The representation of constants clearly has peculiar difficulties in any architecture neutral format. Leaving aside any problems of how numbers are to be represented, we also have the situation where a "constant" can have different values on different platforms. An obvious example would be the size of a structure which, although it is a constant of any particular run of a program, may have different values on different machines. Further, this constant is in general the result of some computation involving the sizes of its components which are not known until the platform is chosen. In TDF, sizes are always derived from some EXP OFFSET constructed using the various OFFSET arithmetic operations on primitives like shape_offset and offset_zero. Most such EXP OFFSETs produced are in fact constants of the platform; they include field displacements of structure as well as their sizes. TDF assumes that, if these EXPs can be evaluated at translate-time (i.e. when the sizes and alignments of primitive objects are known), then they must be evaluated there. An example of why this is so arises in make_compound; the SHAPE of its result EXP depends on its arg1 EXP OFFSET parameter and all SHAPEs must be translate-time values.

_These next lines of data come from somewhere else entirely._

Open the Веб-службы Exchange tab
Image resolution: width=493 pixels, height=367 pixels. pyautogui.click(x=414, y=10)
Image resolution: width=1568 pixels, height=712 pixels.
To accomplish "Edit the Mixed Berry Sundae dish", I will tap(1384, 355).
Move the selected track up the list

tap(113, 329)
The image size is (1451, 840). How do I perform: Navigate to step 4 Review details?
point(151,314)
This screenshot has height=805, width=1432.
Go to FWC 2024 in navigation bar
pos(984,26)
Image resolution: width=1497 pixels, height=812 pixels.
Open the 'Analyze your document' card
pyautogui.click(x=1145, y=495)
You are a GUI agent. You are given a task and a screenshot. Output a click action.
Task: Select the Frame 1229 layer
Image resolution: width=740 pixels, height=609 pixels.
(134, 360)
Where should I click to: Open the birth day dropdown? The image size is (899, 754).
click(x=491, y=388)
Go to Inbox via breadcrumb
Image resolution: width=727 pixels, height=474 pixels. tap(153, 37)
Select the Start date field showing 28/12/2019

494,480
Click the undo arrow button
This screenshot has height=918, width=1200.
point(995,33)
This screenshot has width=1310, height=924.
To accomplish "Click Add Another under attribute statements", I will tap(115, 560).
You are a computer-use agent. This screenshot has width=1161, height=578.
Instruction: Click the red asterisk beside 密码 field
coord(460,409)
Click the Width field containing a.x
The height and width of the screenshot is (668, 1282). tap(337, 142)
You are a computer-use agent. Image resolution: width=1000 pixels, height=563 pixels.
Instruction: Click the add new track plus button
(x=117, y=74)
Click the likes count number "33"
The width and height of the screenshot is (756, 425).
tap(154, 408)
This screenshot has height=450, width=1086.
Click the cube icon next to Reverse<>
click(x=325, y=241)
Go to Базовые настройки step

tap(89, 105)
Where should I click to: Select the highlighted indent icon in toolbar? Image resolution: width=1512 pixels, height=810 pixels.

An initialisation of a TAGDEF is a constant in this sense; [g] this allows one to ignore any difficulties about their order of evaluation in the UNIT and consequently the order of evaluation of UNITs. Once again all the EXPs which are initialisations must be evaluated before the program is run; this obviously includes any make_proc or make_general_proc. . The limitation on an initialisation EXP to ensure this is basically that one cannot take the contents of a variable declared outside the EXP after all tokens and conditional evaluation is taken into account. In other words, each TDF translator effectively has an TDF interpreter which can do evaluation of expressions (including conditionals etc.) involving only constants such as numbers, sizes and addresses of globals. This corresponds very roughly to the kind of initialisations of globals that are permissible in C; for a more precise definition, see ().

10.1. _cond constructors

Another place where translate-time evaluation of constants is mandated is in the various _cond constructors which give a kind of "conditional compilation" facility; every SORT which has a SORTNAME, other that TAG, TOKEN and LABEL, has one of these constructors e.g. exp_cond:

control: EXP INTEGER(v)
e1:      BITSTREAM EXP x
e2:      BITSTREAM EXP y
         -> EXP x or EXP y

The constant, control, is evaluated at translate time. If it is not zero the entire construction is replaced by the EXP in e1; otherwise it is replaced by the one in e2. In either case, the other BITSTREAM is totally ignored; it even does not need to be sensible TDF. This kind of construction is use extensively in C pre-processing directives e.g.:

#if (sizeof(int) == sizeof(long)) ...

10.2. Primitive constant constructors

Integer constants are constructed using make_int:

v:     VARIETY
value: SIGNED_NAT
       -> EXP INTEGER(v)

The SIGNED_NAT value is an encoding of the binary value required for the integer; this value must lie within the limits given by v. I have been rather slip-shod in writing down examples of integer constants earlier in this document; where I have written 1 as an integer EXP, for example, I should have written make_int(v, 1) where v is some appropriate VARIETY.

Constants for both floats and strings use STRINGs. A constant string is just an particular example of make_nof_int:

v:   VARIETY
str: STRING(k, n)
     -> EXP NOF(n, INTEGER(v))

Each unsigned integer in str must lie in the variety v and the result is the constant array whose elements are the integers considered to be of VARIETY v. An ASCII-C constant string might have v = variety(-128,127) and k = 7; however, make_nof_int can be used to make strings of any INTEGER VARIETY; a the elements of a Unicode string would be integers of size 16 bits.

A floating constant uses a STRING which contains the ASCII characters of a expansion of the number to some base in make_floating:

f:        FLOATING_VARIETY
rm:       ROUNDING_MODE
sign:     BOOL
mantissa: STRING(k, n)
base:     NAT
exponent: SIGNED_NAT
          -> EXP FLOATING(f)

For a normal floating point number, each integer in mantissa is either the ASCII `.'-symbol or the ASCII representation of a digit of the representation in the given base; i.e. if c is the ASCII symbol, the digit value is c-'0'. The resulting floating point number has SHAPE FLOATING(f) and value mantissa * base exponent rounded according to rm. Usually the base will be 10 (sometimes 2) and the rounding mode to_nearest. Any floating-point evaluation of expressions done at translate-time will be done to an accuracy greater that implied by the FLOATING_VARIETY involved, so that floating constants will be as accurate as the platform permits.

The make_floating construct does not apply apply to a complex FLOATING_VARIETY f; to construct a complex constant use make_complex with two make_floating arguments.

Constants are also provided to give unique null values for pointers, label values and procs i.e.: make_null_ptr, make_null_local_lv and make_null_proc. Any significant use of these values (e.g. taking the contents of a null pointer) is undefined, but they can be assigned and used in tests in the normal way.